Analysis of HbA1c
How is HbA1c Measured?
The concentration of HbA1c is measured and expressed as a percentage of the total hemoglobin. The methods used to analyse HbA1c fall into one of three main types. These are:
- Ion Exchange HPLC
- Immuno Assay
- Glycation specific. This includes boronate affinity and chemical methods such as the thiobarbituric acid method.
- Enzymatic methods employing the enzyme frutosyl valine oxidase with a peroxide detection reaction.
The first two method types more specifically measure HbA1c. The third method measures the amount of glucose bound to hemoglobin and uses a conversion factor to derive the HbA1c level.

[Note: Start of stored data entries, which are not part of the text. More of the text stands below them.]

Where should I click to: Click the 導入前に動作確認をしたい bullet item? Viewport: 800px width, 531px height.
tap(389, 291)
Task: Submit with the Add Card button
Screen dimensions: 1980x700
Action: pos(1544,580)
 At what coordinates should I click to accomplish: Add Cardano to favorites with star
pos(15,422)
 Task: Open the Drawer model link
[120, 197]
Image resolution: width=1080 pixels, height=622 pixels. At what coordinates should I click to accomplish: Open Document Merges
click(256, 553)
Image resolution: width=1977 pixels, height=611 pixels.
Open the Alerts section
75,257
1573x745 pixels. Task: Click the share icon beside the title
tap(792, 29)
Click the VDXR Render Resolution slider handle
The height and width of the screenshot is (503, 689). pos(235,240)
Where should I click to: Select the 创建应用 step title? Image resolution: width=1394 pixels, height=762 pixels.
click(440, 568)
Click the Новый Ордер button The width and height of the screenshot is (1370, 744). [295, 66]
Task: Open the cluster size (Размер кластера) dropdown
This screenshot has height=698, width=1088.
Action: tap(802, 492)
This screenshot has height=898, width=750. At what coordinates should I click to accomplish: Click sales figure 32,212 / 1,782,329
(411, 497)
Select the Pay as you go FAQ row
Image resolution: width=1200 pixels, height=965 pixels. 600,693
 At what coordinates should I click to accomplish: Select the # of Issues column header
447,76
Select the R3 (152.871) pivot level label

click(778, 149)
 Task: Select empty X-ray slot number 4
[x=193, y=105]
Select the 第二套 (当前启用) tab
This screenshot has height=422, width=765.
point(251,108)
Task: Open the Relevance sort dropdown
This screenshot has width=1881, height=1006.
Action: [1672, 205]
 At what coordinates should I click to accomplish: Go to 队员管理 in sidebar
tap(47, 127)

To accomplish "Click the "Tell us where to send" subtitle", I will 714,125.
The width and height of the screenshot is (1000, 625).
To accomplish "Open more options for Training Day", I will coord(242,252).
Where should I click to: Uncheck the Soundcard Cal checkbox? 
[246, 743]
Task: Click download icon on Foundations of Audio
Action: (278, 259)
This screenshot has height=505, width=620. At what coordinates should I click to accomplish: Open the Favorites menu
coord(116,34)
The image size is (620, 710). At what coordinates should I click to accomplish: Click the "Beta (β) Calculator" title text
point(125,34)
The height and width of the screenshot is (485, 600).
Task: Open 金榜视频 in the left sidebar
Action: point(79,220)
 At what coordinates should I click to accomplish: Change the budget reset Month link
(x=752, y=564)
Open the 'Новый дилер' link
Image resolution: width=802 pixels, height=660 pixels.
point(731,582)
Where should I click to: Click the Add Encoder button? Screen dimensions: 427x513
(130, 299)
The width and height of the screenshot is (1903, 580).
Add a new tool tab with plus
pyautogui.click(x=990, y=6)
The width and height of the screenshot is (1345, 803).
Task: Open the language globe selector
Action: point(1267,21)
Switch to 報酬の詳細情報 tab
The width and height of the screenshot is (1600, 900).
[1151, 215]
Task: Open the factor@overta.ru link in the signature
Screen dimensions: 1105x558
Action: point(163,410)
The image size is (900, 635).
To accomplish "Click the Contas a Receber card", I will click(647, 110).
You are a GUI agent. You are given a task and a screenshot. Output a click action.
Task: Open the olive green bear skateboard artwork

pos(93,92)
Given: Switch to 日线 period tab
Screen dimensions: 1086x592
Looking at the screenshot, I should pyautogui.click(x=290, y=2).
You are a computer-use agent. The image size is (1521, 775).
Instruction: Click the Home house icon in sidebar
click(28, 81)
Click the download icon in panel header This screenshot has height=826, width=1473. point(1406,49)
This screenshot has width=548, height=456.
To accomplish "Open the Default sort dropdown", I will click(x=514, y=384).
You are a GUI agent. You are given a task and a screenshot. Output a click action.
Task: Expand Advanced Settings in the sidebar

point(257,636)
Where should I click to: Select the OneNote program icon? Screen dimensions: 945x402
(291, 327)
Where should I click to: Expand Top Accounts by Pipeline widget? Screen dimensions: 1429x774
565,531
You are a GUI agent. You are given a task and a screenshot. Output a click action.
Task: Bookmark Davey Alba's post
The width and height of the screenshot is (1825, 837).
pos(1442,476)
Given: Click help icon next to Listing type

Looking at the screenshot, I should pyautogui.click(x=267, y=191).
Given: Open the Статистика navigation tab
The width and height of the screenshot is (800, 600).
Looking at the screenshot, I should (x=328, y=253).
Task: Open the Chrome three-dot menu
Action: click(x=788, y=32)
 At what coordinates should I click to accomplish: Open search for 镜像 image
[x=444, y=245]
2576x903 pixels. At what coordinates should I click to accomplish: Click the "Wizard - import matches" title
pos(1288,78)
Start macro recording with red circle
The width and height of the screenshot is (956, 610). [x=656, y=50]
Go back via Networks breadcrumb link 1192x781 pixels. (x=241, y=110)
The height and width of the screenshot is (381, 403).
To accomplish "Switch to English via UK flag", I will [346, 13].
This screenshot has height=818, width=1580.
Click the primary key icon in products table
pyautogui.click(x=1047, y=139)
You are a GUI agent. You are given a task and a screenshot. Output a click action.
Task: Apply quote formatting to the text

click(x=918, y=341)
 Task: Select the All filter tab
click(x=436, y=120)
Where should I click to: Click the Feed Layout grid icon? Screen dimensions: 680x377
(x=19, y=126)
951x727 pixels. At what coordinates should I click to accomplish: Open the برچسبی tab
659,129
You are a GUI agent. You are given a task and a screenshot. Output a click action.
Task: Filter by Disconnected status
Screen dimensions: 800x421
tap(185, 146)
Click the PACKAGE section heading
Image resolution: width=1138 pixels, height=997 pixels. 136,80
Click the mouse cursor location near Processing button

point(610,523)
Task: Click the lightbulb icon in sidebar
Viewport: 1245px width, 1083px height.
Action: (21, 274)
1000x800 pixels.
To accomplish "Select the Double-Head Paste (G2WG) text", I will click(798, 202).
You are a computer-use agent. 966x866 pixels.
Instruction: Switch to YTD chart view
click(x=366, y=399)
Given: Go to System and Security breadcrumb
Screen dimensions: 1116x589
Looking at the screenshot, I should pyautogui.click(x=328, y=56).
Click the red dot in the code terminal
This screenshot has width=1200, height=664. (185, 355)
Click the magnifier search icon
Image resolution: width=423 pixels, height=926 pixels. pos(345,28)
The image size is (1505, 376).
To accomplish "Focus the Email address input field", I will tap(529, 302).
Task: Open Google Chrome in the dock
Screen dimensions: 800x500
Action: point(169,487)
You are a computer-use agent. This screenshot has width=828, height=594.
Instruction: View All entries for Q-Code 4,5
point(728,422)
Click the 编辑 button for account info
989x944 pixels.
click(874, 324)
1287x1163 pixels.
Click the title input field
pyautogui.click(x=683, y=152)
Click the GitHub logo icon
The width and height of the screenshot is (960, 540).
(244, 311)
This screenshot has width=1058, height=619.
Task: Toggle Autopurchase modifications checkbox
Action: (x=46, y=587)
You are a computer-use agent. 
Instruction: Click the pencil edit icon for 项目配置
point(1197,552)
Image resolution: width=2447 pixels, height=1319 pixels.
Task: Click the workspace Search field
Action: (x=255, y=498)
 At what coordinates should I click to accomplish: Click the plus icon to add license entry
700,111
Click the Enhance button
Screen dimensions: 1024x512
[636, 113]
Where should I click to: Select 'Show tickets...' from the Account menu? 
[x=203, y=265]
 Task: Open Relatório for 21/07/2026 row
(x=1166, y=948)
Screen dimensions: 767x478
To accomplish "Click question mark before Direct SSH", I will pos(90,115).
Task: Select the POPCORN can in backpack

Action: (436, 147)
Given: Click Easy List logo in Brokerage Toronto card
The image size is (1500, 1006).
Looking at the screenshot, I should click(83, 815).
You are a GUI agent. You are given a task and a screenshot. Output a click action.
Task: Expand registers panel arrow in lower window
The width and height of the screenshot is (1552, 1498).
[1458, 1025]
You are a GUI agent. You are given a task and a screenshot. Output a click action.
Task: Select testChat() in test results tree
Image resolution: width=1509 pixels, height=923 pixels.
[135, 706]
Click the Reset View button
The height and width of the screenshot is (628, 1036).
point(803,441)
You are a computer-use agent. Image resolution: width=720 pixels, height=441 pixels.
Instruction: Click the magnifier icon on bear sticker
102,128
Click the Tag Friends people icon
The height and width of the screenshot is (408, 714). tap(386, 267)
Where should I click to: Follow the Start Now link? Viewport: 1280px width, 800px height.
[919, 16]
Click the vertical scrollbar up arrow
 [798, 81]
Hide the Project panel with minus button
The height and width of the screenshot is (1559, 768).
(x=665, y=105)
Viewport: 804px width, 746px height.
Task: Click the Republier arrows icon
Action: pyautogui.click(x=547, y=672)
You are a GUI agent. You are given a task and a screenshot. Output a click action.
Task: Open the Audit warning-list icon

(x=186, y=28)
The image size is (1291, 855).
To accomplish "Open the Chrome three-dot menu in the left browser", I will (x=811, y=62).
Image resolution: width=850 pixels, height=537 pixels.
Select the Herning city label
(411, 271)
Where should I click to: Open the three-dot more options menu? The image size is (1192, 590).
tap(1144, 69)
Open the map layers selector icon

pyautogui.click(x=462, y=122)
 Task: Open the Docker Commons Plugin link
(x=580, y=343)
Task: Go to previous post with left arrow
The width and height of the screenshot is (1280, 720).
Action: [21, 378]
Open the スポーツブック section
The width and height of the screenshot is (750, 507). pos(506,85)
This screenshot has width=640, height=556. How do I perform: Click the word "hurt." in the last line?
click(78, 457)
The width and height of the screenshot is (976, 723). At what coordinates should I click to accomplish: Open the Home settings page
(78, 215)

The best primary reference methods use electrospray ionisation mass spectrometry to accurately measure the ratio of the β chain N-terminal hexapeptide with the glucose attached to that without the glucose.
Why Measure HbA1c?
The measurement of HbA1c is especially useful in insulin-dependent diabetic patients where blood glucose levels fluctuate widely and where the instantaneous blood glucose does not reflect the averaged situation. The formation of HbA1c occurs slowly (about 0.05%/day) and continuously during the 120-day lifetime of the red cell. Hence the measurement of HbA1c is useful to physicians as a long-term integral of blood glucose concentration and thus as a measure of the degree of control or self-management by the diabetic patient. The normal range for HbA1c is 4% – 6% of total hemoglobin. Each percentage point increase in HbA1c level corresponds to an increase in average blood glucose level of about 30 mg/dL or 1.7mmol/L. As a general rule HbA1c levels above 10% represent poor diabetic control, whereas values between 6.5% and 7.5% are indicative of good control.